Topic: generate and execute wasm on the fly

zeroexcuses (May 16 2020 at 15:11, on Zulip):

Is there any Rust crate that makes it possible to (inside a Rust compiled to wasm application) to generate wasm and execute it on the fly?

Josh Triplett (May 16 2020 at 15:50, on Zulip):

WebAssembly doesn't allow dynamic code generation like that. There has occasionally been discussion of the ability to do so, to support things like JITs, but currently the standard doesn't allow it.

Josh Triplett (May 16 2020 at 15:51, on Zulip):

What goal do you have, that doing so would have helped with? Perhaps there's another way to accomplish it?

zeroexcuses (May 16 2020 at 16:46, on Zulip):

@Josh Triplett : Thanks.
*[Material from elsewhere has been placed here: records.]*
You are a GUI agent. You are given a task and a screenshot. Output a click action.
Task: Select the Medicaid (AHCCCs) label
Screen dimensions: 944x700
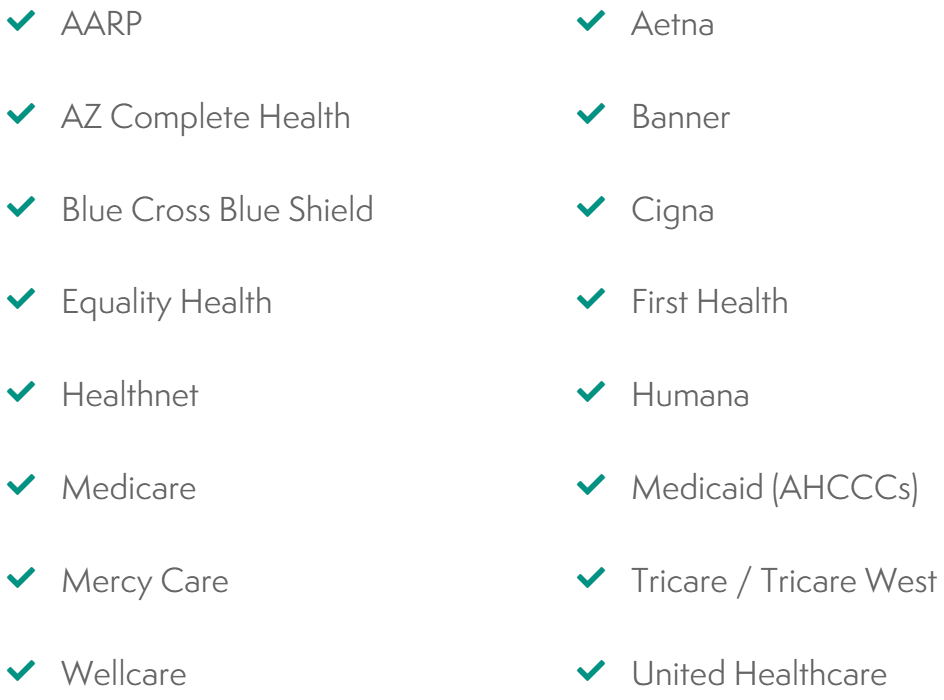(x=775, y=488)
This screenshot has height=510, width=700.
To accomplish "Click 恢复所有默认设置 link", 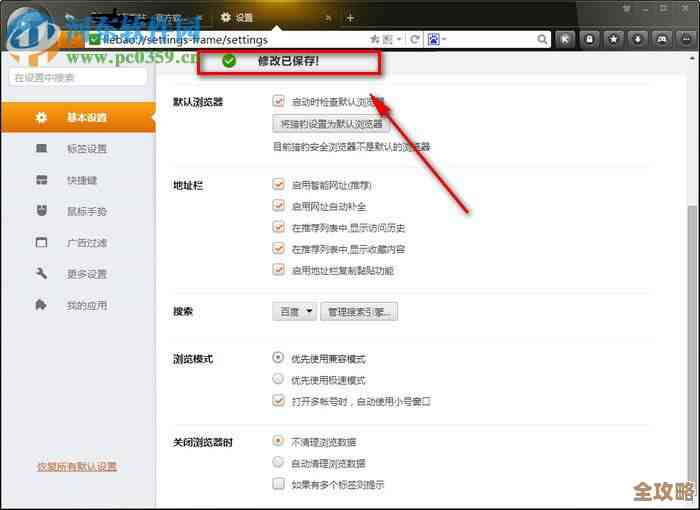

This is really helpful. Can you point me to the wasm standard discussions on dynamic code generation + execution vs no ?

My particular use case involves an APL/J/K interpreter. There are some operations where one can do 'stream fusion' type operations to reduce the amount of memory bandwidth one uses (but at the cost of more complicated 'kernels' running per 'cell'). Right now, in these 'kernels', there is a giant switch statement that is executed 'per instruction' ... whereas I would prefer to just run through the giant switch once, convert it to wasm/wast, and then execute it without the overhead of "one switch statement per instruction"

Josh Triplett (May 16 2020 at 17:51, on Zulip):

@zeroexcuses I don't know, offhand, of a reference to point you to. However, if you're interested in adding such capabilities, you might talk to the Bytecode Alliance (disclaimer: I'm a member), which works on software and interfaces for WebAssembly in various environments (including non-browser environments). I could imagine pursuing, through there, an interface for providing "dynamically generated WASM modules" and being able to link them in on the fly, the equivalent of dlopen. That might help.
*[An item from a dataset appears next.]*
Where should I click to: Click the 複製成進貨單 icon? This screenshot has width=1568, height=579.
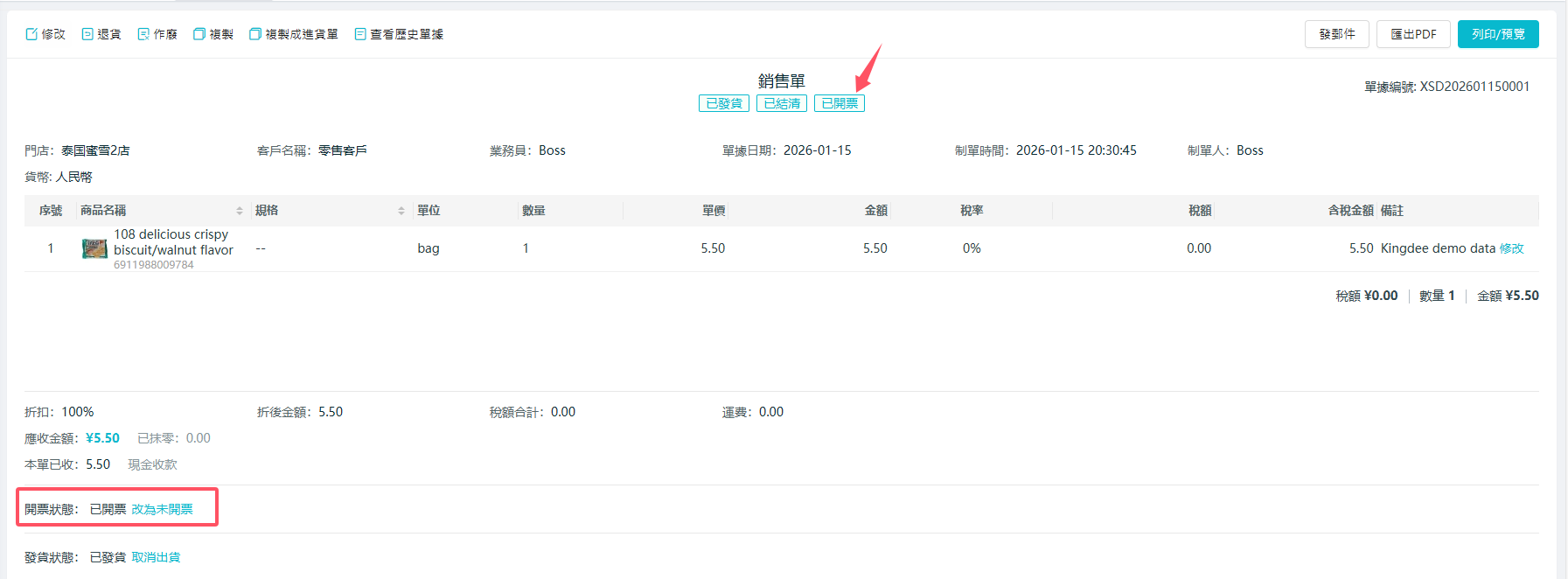(255, 34)
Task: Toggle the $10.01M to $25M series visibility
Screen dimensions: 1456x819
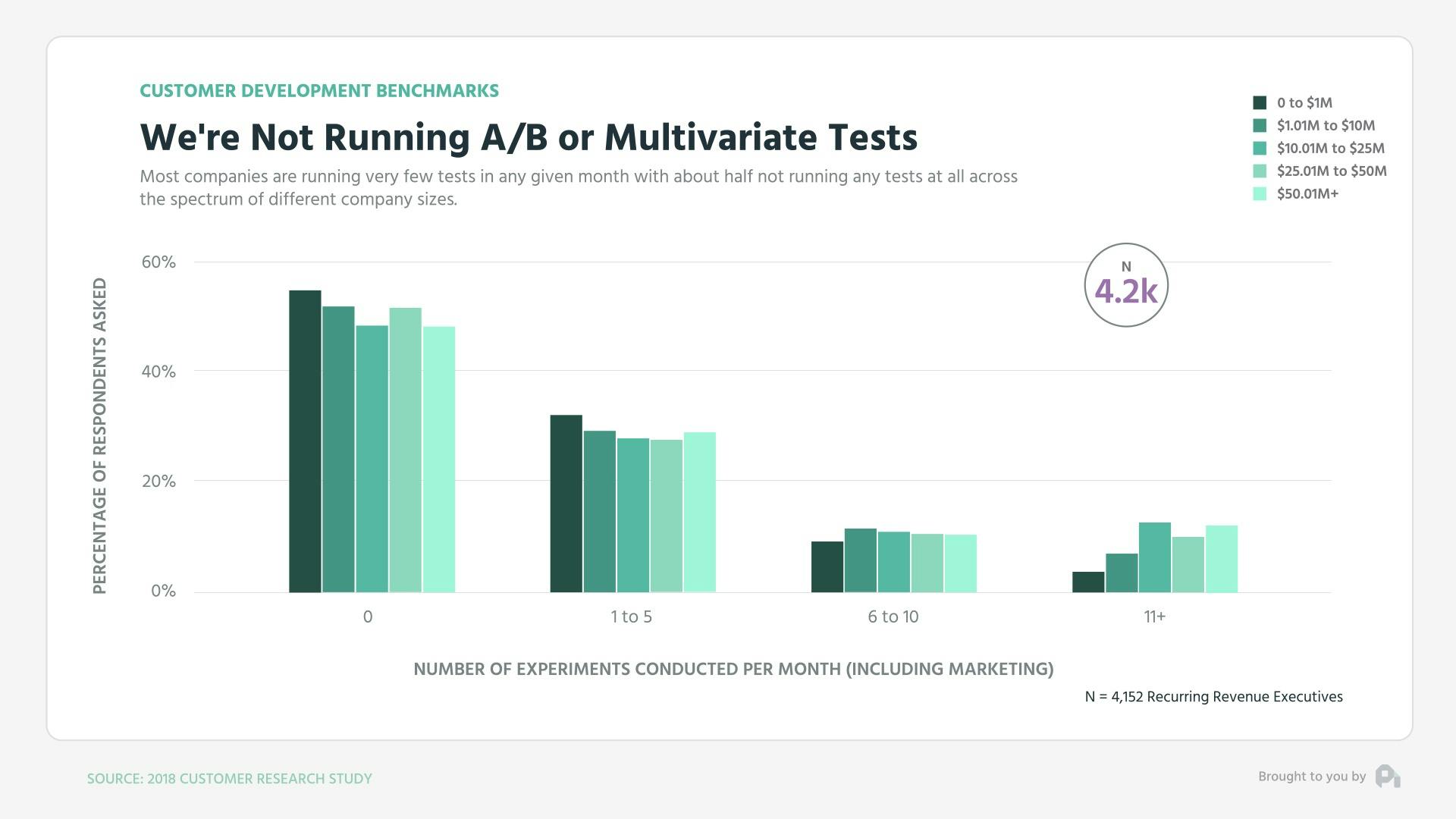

Roland Kuhn (May 17 2020 at 06:44, on Zulip):

This is a very interesting discussion! I’m also interested in exploring my own small language for data transformations, which in the end shall be executed from native Rust code (no WASM) with good efficiency. Bundling rustc and using dlopen is a possibility, but this thread made me wonder whether there are more light-weight alternatives.
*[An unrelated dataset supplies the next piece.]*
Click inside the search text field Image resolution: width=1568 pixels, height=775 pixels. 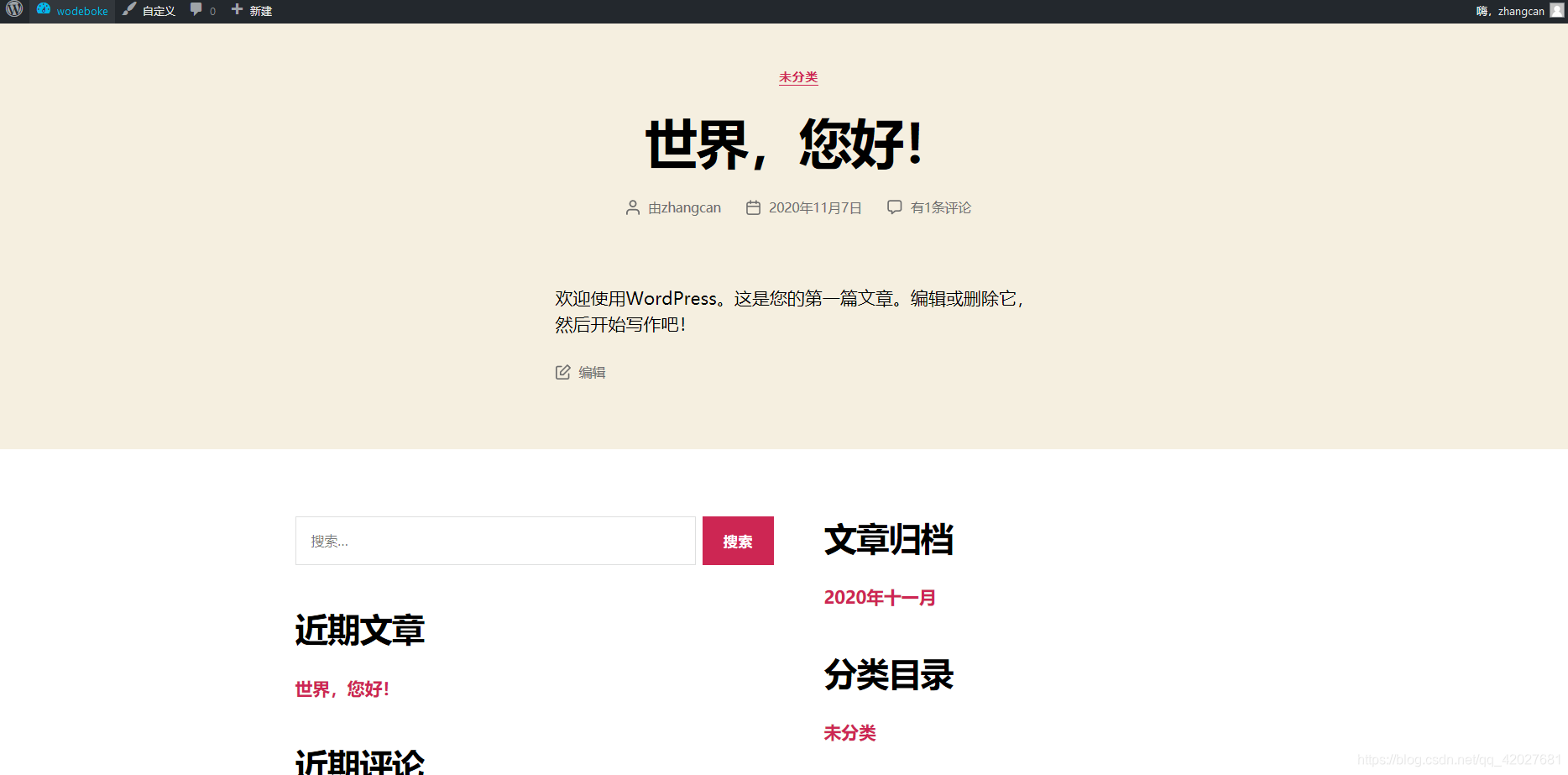tap(495, 541)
zeroexcuses (May 18 2020 at 00:49, on Zulip):

@Roland Kuhn : Are you able to get around the issue of "one match per instruction executed" ? This is the problem I am running into with a pure rust solution:

  1. I need to define some "pub enum VMInstr { ... }" , which is the set of 'primitive instructions'
  2. whatever higher level ops gets 'compiled down' to VMInstr
  3. the problem is taht when executing a Vec<VMInstr>, we have to do a match on evern VMInstr, per instruction executed. I have not benchmarked this, but this seems horribly inefficient.
Roland Kuhn (May 18 2020 at 06:10, on Zulip):

@zeroexcuses I should have been a bit clearer: I’m not yet actively pursuing this, in part because other things need to get done first and in part because I have not yet been able to think of a suitable design. A long time ago I wrote an expression evaluator in Pascal, which had the same issue you described; the solution back then was to include one assembler-written function that can just call a raw function pointer. With all the Rust infrastructure, maybe this can be simplified to compiling to a Vec<Box<dyn VMInstr>> (i.e. going from an enum to a trait), trading the huge switch for one memory indirection, which should improve performance in the “huge enough switch” case.

My question was aimed at whether there is some other tooling we could use to not only get rid of either overhead, but also apply optimizations suitable for the hardware that executes all this — where running rustc is a (very heavy) solution AFAICS.

Laurențiu Nicola (May 18 2020 at 06:21, on Zulip):

"Computed goto" can help with that, but I don't think it's possible in Rust. Anyway, a big switch is what most interpreted languages do and it works fine for them. If you want better performance, you can add more primitives to it (e.g. array/vectorized operations).

Last update: Jun 05 2020 at 22:40UTC